Protein expression through immunohistochemistry in different NF1- associated tumors
Parafﬁn-embedded surgical resection specimens were retrospectively collected from the archives of the Tissue Bank at Department of Pathology, Chang Gung Memorial Hospital, for subsequent molecular analysis.
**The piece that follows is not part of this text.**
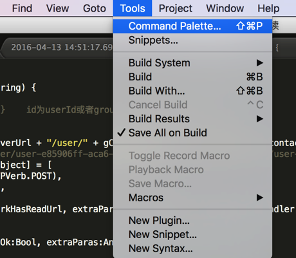Open the Find menu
Five micrometer sections mounted onto poly-L-lysine coated slides were deparaffinized and rehydrated in graded alcohols and distilled water. Endogenous peroxidase activity were quenched by incubation in 3% hydrogen peroxide in methanol for 20 min. Antigen retrieval were done by microwaving at high power for two cycles of 5 min each with a 10 min break between cycles in citrate buffer at pH 6.0. Slides were incubated with each primary antibodies at 4℃ overnight. A mouse monoclonal antibody NF1 (A-12) (Sc-74445; Santa Cruz Biotechnology, Santa Cruz, CA), targeting amino acids 1-300 of the NF1 protein, was used as NF1 primary antibody. The SUZ12-antibodies used in this study was mouse monoclonal antibody against clone SUZ220A (ab126577; Abcam, Cambridge, UK). Immunohistochemistry for H3K27me3 was performed using a rabbit polyclonal antibody directed against the trimethylated lysine 27 residue of the N-terminal portion of histone H3 (1:500 dilution; Cat.# 07-449; Millipore, Billerica, MA, USA). Following the incubation of primary antibodies, these slides were then incubated with horseradish peroxidase-avidin-biotin complex (Vectastain ABC Elite, Vector Laboratories). The enzyme-binding site were visualized by 3, 3-diaminobenzidine (DAB-kit, Vector Laboratories). Non-specific binding of secondary antibody were then blocked by incubating in 10% normal horse serum in PBS containing 1% BSA. Finally, the slides were counterstained with hematoxylin and dehydrated in graded alcohol; air dried, and mounted using Resin-based mounting medium under coverslips. The results of immunoreactivity of each antibody were evaluated by pathologist and scored according to the percentage of tumor cells with positive nuclear immunostaining and staining intensity. Each sample was scored as follows: －, negative; 1＋, 5% positive cells; 2＋, 6-50% positive cells; 3＋, >50% positive cells.
SPSS 13.0 software package was used for all statistical analyses. For evaluation of the difference in percentage of numbers of mutation, the Mann-Whitney U test was performed. A P value of <0.05 was considered to be statistical significance.